● TO DO
Swap "Breaststroke" for "Butterfly" in the lines below and write them all out again, leaving everything else as it is.

***

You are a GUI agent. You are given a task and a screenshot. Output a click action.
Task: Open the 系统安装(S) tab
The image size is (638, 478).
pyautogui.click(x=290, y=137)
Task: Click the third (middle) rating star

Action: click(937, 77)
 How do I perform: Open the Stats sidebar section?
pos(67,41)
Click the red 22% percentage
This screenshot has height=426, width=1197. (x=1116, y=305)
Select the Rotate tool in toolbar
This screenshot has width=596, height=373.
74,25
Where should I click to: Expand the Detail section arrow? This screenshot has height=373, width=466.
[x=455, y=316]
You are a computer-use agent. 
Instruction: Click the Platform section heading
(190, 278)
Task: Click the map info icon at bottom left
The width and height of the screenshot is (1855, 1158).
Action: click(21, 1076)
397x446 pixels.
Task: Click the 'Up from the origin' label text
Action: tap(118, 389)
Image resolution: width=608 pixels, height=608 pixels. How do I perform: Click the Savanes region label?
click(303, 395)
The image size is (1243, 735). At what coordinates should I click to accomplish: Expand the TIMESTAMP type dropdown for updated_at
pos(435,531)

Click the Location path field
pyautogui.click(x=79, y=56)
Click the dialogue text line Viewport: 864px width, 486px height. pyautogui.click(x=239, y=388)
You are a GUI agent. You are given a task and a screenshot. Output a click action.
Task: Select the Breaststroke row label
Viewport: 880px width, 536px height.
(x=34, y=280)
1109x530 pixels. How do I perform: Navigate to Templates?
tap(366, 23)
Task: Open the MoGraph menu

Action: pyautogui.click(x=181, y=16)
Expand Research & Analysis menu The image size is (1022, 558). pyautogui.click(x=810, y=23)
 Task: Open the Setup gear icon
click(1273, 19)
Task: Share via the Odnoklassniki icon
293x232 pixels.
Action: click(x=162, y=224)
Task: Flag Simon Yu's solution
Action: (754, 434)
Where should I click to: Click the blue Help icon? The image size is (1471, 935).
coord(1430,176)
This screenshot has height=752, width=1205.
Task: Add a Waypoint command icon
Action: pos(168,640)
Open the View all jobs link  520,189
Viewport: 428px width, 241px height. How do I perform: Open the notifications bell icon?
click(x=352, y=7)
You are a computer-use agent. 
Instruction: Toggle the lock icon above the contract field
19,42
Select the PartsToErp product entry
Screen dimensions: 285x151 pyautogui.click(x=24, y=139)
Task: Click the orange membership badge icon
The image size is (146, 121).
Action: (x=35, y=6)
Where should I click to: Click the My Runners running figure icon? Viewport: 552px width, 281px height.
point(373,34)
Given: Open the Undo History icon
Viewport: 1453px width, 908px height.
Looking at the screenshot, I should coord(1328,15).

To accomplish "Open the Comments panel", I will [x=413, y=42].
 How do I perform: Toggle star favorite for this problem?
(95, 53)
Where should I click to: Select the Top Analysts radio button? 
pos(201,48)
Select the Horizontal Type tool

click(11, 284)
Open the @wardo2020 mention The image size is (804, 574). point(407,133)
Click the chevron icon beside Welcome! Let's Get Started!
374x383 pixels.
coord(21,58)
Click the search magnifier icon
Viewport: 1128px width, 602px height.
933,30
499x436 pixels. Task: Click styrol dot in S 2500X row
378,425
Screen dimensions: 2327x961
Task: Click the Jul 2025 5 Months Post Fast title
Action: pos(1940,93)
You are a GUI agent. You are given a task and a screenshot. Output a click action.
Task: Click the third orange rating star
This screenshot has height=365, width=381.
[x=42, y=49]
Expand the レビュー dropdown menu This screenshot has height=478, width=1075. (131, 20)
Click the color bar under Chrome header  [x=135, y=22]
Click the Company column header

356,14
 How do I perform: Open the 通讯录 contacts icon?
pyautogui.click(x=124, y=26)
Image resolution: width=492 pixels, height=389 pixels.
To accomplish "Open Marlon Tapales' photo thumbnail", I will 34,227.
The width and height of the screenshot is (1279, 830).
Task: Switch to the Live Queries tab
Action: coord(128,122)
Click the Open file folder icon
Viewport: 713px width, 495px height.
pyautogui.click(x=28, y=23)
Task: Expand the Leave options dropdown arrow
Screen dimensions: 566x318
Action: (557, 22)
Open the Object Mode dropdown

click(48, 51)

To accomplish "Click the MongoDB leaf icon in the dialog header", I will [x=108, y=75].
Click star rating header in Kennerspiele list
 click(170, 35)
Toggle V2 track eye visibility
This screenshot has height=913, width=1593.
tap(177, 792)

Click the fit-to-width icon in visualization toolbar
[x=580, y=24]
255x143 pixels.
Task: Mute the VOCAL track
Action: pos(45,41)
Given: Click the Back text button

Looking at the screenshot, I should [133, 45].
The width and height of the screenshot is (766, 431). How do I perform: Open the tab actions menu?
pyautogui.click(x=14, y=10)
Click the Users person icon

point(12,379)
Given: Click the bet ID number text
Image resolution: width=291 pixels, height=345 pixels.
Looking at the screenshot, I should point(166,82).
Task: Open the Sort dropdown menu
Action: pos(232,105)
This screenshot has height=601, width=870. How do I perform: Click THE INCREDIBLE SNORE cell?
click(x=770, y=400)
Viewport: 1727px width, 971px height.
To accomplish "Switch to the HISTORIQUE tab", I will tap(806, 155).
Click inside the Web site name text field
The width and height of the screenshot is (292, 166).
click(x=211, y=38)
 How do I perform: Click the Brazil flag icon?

***

● FINISHED EXERCISE
You are a GUI agent. You are given a task and a screenshot. Output a click action.
Task: Open the 系统安装(S) tab
The image size is (638, 478).
pyautogui.click(x=290, y=137)
Task: Click the third (middle) rating star

Action: click(937, 77)
 How do I perform: Open the Stats sidebar section?
pos(67,41)
Click the red 22% percentage
This screenshot has height=426, width=1197. (x=1116, y=305)
Select the Rotate tool in toolbar
This screenshot has width=596, height=373.
74,25
Where should I click to: Expand the Detail section arrow? This screenshot has height=373, width=466.
[x=455, y=316]
You are a computer-use agent. 
Instruction: Click the Platform section heading
(190, 278)
Task: Click the map info icon at bottom left
The width and height of the screenshot is (1855, 1158).
Action: click(21, 1076)
397x446 pixels.
Task: Click the 'Up from the origin' label text
Action: tap(118, 389)
Image resolution: width=608 pixels, height=608 pixels. How do I perform: Click the Savanes region label?
click(303, 395)
The image size is (1243, 735). At what coordinates should I click to accomplish: Expand the TIMESTAMP type dropdown for updated_at
pos(435,531)

Click the Location path field
pyautogui.click(x=79, y=56)
Click the dialogue text line Viewport: 864px width, 486px height. pyautogui.click(x=239, y=388)
You are a GUI agent. You are given a task and a screenshot. Output a click action.
Task: Select the Butterfly row label
Viewport: 880px width, 536px height.
(x=34, y=280)
1109x530 pixels. How do I perform: Navigate to Templates?
tap(366, 23)
Task: Open the MoGraph menu

Action: pyautogui.click(x=181, y=16)
Expand Research & Analysis menu The image size is (1022, 558). pyautogui.click(x=810, y=23)
 Task: Open the Setup gear icon
click(1273, 19)
Task: Share via the Odnoklassniki icon
293x232 pixels.
Action: click(x=162, y=224)
Task: Flag Simon Yu's solution
Action: (754, 434)
Where should I click to: Click the blue Help icon? The image size is (1471, 935).
coord(1430,176)
This screenshot has height=752, width=1205.
Task: Add a Waypoint command icon
Action: pos(168,640)
Open the View all jobs link  520,189
Viewport: 428px width, 241px height. How do I perform: Open the notifications bell icon?
click(x=352, y=7)
You are a computer-use agent. 
Instruction: Toggle the lock icon above the contract field
19,42
Select the PartsToErp product entry
Screen dimensions: 285x151 pyautogui.click(x=24, y=139)
Task: Click the orange membership badge icon
The image size is (146, 121).
Action: (x=35, y=6)
Where should I click to: Click the My Runners running figure icon? Viewport: 552px width, 281px height.
point(373,34)
Given: Open the Undo History icon
Viewport: 1453px width, 908px height.
Looking at the screenshot, I should coord(1328,15).

To accomplish "Open the Comments panel", I will [x=413, y=42].
 How do I perform: Toggle star favorite for this problem?
(95, 53)
Where should I click to: Select the Top Analysts radio button? 
pos(201,48)
Select the Horizontal Type tool

click(11, 284)
Open the @wardo2020 mention The image size is (804, 574). point(407,133)
Click the chevron icon beside Welcome! Let's Get Started!
374x383 pixels.
coord(21,58)
Click the search magnifier icon
Viewport: 1128px width, 602px height.
933,30
499x436 pixels. Task: Click styrol dot in S 2500X row
378,425
Screen dimensions: 2327x961
Task: Click the Jul 2025 5 Months Post Fast title
Action: pos(1940,93)
You are a GUI agent. You are given a task and a screenshot. Output a click action.
Task: Click the third orange rating star
This screenshot has height=365, width=381.
[x=42, y=49]
Expand the レビュー dropdown menu This screenshot has height=478, width=1075. (131, 20)
Click the color bar under Chrome header  [x=135, y=22]
Click the Company column header

356,14
 How do I perform: Open the 通讯录 contacts icon?
pyautogui.click(x=124, y=26)
Image resolution: width=492 pixels, height=389 pixels.
To accomplish "Open Marlon Tapales' photo thumbnail", I will 34,227.
The width and height of the screenshot is (1279, 830).
Task: Switch to the Live Queries tab
Action: coord(128,122)
Click the Open file folder icon
Viewport: 713px width, 495px height.
pyautogui.click(x=28, y=23)
Task: Expand the Leave options dropdown arrow
Screen dimensions: 566x318
Action: (557, 22)
Open the Object Mode dropdown

click(48, 51)

To accomplish "Click the MongoDB leaf icon in the dialog header", I will [x=108, y=75].
Click star rating header in Kennerspiele list
 click(170, 35)
Toggle V2 track eye visibility
This screenshot has height=913, width=1593.
tap(177, 792)

Click the fit-to-width icon in visualization toolbar
[x=580, y=24]
255x143 pixels.
Task: Mute the VOCAL track
Action: pos(45,41)
Given: Click the Back text button

Looking at the screenshot, I should [133, 45].
The width and height of the screenshot is (766, 431). How do I perform: Open the tab actions menu?
pyautogui.click(x=14, y=10)
Click the Users person icon

point(12,379)
Given: Click the bet ID number text
Image resolution: width=291 pixels, height=345 pixels.
Looking at the screenshot, I should point(166,82).
Task: Open the Sort dropdown menu
Action: pos(232,105)
This screenshot has height=601, width=870. How do I perform: Click THE INCREDIBLE SNORE cell?
click(x=770, y=400)
Viewport: 1727px width, 971px height.
To accomplish "Switch to the HISTORIQUE tab", I will tap(806, 155).
Click inside the Web site name text field
The width and height of the screenshot is (292, 166).
click(x=211, y=38)
 How do I perform: Click the Brazil flag icon?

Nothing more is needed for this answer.